SELECTED EXCERPT >>

Booker T. Washington: A Man and His Ideals

Booker T. Washington was born into slavery in 1856, but managed to rise to be the President of the Tuskegee Institute in Alabama in 1881 and by the 1890’s became one of the most prominent black men in America, acting as an advisor to several Presidents as well as to some of America’s prominent business leaders. Starting with almost nothing, he built Tuskegee Institute into one of the country’s top educational facilities for blacks and used his political and economic influence to help blacks achieve a better freedom after the Civil War.1 How did Washington accomplish these astonishing feats starting from such meager beginnings and during the time when America was still reeling from the Civil War?


Meager Beginnings

In his autobiography, Booker T. Washington described what it was like to be born into slavery and the difficult struggle to attain an education and rise above poverty. From the beginning, he always made an effort to better himself. As a slave, he had only the barest of necessities, and education was not within his reach.

At the end of the Civil War, Washington and his family were freed, and his stepfather sent for them to live in Malden, West Virginia. His stepfather had a job at a salt-furnace, and though Washington was still a small child, he and his brother were put to work at one of the salt-furnaces.2 The following statements by Washington describe an exceptional intellect and desire for learning as a young child, and he demonstrated, even as a child, the ability to make the most of his station in life, no matter how menial:

The first thing I ever learned in the way of book knowledge was while working in this salt-furnace. Each salt-packer had his barrels marked with a certain number. The number allotted to my stepfather was “18.” At the close of the day’s work, the boss of the packers would come around and put “18” on each of our barrels, and I soon learned to recognize that figure wherever I saw it, and after a while got to the point where I could make the figure, though I knew nothing about any other figures or letters.3

Struggle for Education

While he was working in the salt mines in West Virginia, Washington heard about the Hampton Institute and decided that he would pursue his dream of attaining an education. To further this pursuit, he left his job at the salt-furnace to take a vacant position in the household of General Lewis Ruffner, who owned the salt-furnace and coalmine. While employed at this new position, he worked under the supervision of the General’s wife, Mrs. Viola Ruffner. Ms. Ruffner was indeed a perfectionist and a strict taskmaster.4 From Ms. Viola, Washington learned discipline, perseverance and pride in a job well done, which later served him well.

SET TASKS >>
• A. According to the text on Booker T. Washington, what number was allotted to his stepfather at the salt-furnace?
• B. Retype the part of the Booker T. Washington text starting with "While he was" and going on through "served him well.".

Recorded data >>
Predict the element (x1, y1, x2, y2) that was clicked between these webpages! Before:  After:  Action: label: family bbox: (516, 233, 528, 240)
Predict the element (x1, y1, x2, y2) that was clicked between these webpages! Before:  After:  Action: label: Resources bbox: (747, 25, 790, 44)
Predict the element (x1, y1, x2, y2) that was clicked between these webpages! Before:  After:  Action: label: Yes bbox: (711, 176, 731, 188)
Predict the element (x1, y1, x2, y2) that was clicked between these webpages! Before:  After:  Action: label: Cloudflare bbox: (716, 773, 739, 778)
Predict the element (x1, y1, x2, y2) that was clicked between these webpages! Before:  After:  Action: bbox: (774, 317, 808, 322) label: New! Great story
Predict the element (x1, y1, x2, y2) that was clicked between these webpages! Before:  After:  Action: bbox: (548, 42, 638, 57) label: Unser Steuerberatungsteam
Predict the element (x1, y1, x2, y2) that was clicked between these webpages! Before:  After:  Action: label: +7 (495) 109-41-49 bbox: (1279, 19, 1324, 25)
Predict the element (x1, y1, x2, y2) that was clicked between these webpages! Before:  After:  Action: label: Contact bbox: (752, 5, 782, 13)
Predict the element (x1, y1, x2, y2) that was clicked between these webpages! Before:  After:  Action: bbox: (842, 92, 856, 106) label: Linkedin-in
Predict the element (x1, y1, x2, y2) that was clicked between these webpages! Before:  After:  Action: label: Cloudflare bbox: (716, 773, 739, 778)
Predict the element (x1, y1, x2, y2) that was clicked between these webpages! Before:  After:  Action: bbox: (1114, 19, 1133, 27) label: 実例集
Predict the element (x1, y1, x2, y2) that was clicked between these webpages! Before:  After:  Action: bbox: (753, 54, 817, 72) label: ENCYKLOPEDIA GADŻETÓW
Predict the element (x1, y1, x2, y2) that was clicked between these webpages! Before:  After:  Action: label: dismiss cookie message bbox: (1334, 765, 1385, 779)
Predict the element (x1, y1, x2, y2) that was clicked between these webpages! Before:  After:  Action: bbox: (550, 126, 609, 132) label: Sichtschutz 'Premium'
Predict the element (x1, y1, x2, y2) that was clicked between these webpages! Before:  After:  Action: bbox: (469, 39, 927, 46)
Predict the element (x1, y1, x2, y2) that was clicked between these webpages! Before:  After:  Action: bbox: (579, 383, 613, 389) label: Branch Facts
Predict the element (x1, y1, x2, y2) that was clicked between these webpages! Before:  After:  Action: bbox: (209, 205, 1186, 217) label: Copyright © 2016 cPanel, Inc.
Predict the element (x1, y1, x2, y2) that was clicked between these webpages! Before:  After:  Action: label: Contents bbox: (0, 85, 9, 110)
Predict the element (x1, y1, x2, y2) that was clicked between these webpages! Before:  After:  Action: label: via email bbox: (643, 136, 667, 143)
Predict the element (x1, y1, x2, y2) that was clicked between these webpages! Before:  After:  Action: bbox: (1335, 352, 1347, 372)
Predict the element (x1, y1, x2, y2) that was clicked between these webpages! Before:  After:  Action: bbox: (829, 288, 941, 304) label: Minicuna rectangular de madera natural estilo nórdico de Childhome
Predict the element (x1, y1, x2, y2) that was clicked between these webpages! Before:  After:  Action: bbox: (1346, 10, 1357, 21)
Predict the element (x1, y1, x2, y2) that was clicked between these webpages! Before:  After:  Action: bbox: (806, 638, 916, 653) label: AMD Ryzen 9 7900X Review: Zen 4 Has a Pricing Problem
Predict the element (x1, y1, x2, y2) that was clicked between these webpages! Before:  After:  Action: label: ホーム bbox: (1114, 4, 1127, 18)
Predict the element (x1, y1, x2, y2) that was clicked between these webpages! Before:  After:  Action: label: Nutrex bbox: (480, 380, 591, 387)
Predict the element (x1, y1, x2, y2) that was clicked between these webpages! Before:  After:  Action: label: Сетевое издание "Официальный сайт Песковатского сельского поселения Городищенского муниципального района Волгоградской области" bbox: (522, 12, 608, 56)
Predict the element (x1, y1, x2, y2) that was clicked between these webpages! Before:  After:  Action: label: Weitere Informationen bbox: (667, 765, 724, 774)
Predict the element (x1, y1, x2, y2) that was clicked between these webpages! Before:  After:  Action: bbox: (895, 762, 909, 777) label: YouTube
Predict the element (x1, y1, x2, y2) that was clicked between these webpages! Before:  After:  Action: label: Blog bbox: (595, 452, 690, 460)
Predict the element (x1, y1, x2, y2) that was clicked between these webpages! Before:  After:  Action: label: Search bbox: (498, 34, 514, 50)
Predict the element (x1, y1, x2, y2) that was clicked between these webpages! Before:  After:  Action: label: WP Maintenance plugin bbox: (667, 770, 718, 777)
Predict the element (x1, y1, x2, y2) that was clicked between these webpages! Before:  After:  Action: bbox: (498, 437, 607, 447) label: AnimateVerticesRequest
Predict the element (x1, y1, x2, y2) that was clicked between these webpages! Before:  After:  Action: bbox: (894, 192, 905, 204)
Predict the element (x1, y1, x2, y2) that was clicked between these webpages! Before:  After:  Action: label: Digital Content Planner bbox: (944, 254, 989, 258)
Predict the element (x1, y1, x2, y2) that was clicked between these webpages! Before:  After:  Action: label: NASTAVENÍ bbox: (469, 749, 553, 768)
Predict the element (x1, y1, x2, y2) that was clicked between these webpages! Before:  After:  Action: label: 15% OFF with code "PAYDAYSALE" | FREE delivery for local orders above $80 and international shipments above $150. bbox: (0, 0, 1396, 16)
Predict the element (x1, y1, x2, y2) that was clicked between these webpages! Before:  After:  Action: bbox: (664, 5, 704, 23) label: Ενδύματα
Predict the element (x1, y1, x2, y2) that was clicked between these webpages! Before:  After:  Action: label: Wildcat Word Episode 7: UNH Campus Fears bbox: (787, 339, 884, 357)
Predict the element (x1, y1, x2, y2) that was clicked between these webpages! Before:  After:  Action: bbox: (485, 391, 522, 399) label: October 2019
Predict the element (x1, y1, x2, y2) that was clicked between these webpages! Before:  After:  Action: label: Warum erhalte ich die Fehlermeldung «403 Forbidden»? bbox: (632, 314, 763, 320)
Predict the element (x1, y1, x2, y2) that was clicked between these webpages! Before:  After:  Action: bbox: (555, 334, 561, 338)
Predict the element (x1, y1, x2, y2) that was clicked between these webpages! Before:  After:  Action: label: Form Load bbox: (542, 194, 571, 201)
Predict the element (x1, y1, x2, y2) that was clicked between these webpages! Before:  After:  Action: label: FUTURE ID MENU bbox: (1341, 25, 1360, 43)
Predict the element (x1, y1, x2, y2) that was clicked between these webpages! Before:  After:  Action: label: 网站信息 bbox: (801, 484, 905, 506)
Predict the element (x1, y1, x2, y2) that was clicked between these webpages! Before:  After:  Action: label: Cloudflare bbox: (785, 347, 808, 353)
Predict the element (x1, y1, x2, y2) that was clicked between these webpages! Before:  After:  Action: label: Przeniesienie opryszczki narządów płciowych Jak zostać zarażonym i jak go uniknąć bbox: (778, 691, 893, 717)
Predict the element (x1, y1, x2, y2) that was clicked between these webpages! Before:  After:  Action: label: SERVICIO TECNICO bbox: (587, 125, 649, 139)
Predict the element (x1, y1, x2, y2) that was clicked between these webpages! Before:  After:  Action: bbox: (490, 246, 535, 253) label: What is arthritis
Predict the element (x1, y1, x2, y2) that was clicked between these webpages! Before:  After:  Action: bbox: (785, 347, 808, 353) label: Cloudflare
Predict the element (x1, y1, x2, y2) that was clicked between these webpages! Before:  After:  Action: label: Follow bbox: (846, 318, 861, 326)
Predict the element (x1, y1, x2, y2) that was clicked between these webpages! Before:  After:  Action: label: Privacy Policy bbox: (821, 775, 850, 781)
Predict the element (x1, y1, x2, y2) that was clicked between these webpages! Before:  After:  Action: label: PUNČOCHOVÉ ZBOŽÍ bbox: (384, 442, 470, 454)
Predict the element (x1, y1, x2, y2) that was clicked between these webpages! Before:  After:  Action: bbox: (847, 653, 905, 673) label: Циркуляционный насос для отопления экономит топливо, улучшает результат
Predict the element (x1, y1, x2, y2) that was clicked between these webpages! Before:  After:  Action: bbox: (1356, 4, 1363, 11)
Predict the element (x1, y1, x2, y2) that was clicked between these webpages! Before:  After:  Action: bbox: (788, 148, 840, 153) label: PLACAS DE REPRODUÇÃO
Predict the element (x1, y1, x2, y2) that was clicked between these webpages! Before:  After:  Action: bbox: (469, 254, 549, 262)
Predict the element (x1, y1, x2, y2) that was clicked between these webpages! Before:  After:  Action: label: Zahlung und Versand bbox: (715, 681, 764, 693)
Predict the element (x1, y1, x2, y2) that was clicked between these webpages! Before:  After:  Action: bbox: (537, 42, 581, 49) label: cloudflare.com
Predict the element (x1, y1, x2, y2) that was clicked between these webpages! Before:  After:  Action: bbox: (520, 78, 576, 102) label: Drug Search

RESPONSES TO THE EXERCISE >>
• A. The number 18.

• B.
While he was working in the salt mines in West Virginia, Washington heard about the Hampton Institute and decided that he would pursue his dream of attaining an education. To further this pursuit, he left his job at the salt-furnace to take a vacant position in the household of General Lewis Ruffner, who owned the salt-furnace and coalmine. While employed at this new position, he worked under the supervision of the General’s wife, Mrs. Viola Ruffner. Ms. Ruffner was indeed a perfectionist and a strict taskmaster.4 From Ms. Viola, Washington learned discipline, perseverance and pride in a job well done, which later served him well.